To arrive at the optimal solution, the design engineer must consider casing as a part of a whole drilling system. A brief description of the elements involved in the design process is presented next.

The engineer responsible for developing the well plan and casing design faces a number of tasks that can be briefly characterized.

• Ensure the well’s mechanical integrity by providing a design basis that accounts for all the anticipated loads that can be encountered during the life of the well.
• Design strings to minimize well costs over the life of the well.
• Provide clear documentation of the design basis to operational personnel at the well site. This will help prevent exceeding the design envelope by the application of loads not considered in the original design.

While the intention is to provide reliable well construction at a minimum cost, failures sometimes occur. Most documented failures happen because the pipe was exposed to loads for which it wasn’t designed, known as “off-design” failures. “On-design” failures are rather rare, implying that casing-design practices are mostly conservative. Many failures occur at connections, suggesting that either field makeup practices are not adequate or the connection design basis is not consistent with the pipe-body design basis.

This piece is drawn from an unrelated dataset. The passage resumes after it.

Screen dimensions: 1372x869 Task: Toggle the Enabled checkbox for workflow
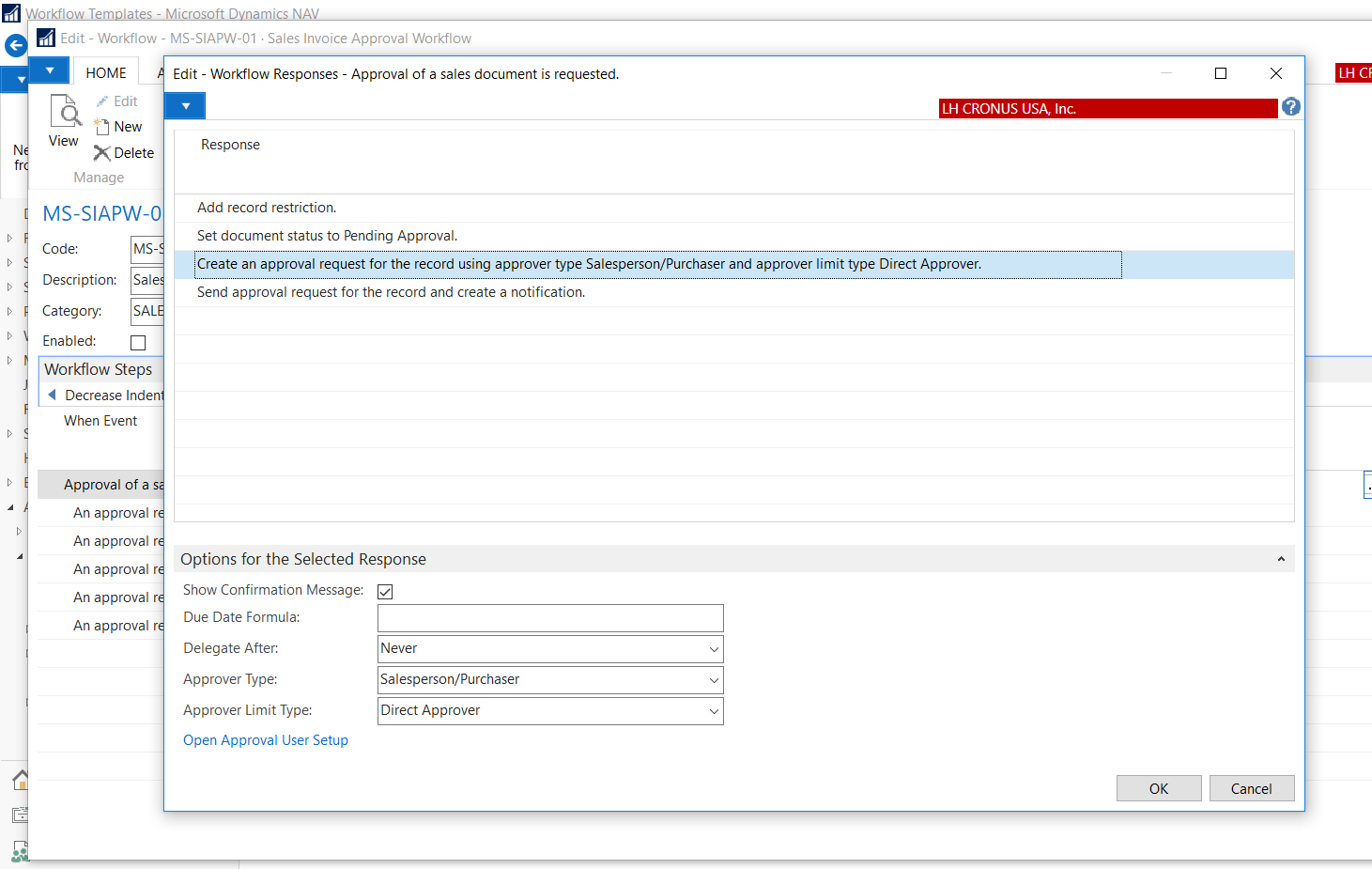pos(138,342)
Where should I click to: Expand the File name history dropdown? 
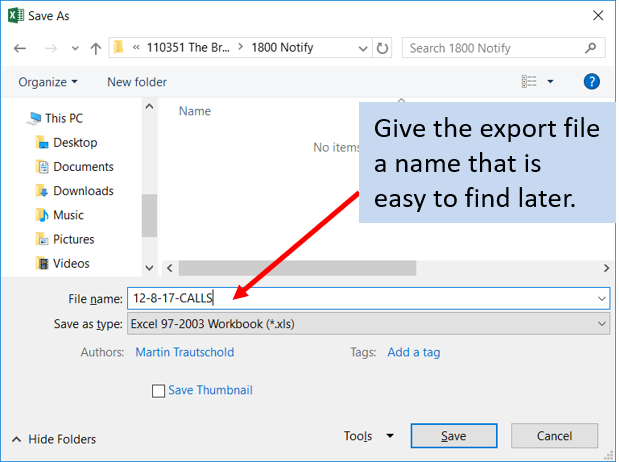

The design process can be divided into two distinct phases.

Preliminary design

The largest opportunities for saving money typically arise during this phase. It includes:

• Data gathering and interpretation
• Determination of casing shoe depths and the number of strings
• Selection of hole and casing sizes
• Mud-weight design
• Directional design

The quality of the gathered data will greatly impact the appropriate choice of casing sizes and shoe depths and whether the casing design objectives are successfully met.

Detailed design

The detailed design phase includes the selection of pipe weights and grades for each casing string. This involves comparing pipe ratings with design loads and applying minimum acceptable safety standards (i.e., design factors). A cost-effective design meets all the design criteria with the least expensive available pipe.

The checklist provided below aids well planners/casing designers in both the preliminary and detailed design phases.

• Formation properties: pore pressure, formation fracture pressure, formation strength (borehole failure), temperature profile, location of squeezing salt and shale zones, location of permeable zones, chemical stability/sensitive shales (mud type and exposure time), lost-circulation zones, shallow gas, location of freshwater sands, and presence of H2S and/or CO2.
• Directional data: surface location, geologic target(s), and well interference data.
• Minimum diameter requirements: minimum hole size required to meet drilling and production objectives, logging tool outside diameter (OD), tubing size(s), packer and related equipment requirements, subsurface safety valve OD (offshore well), and completion requirements.
• Production data: packer-fluid density, produced-fluid composition, and worst-case loads that might occur during completion, production, and workover operations.
• Other: available inventory, regulatory requirements, and rig equipment limitations.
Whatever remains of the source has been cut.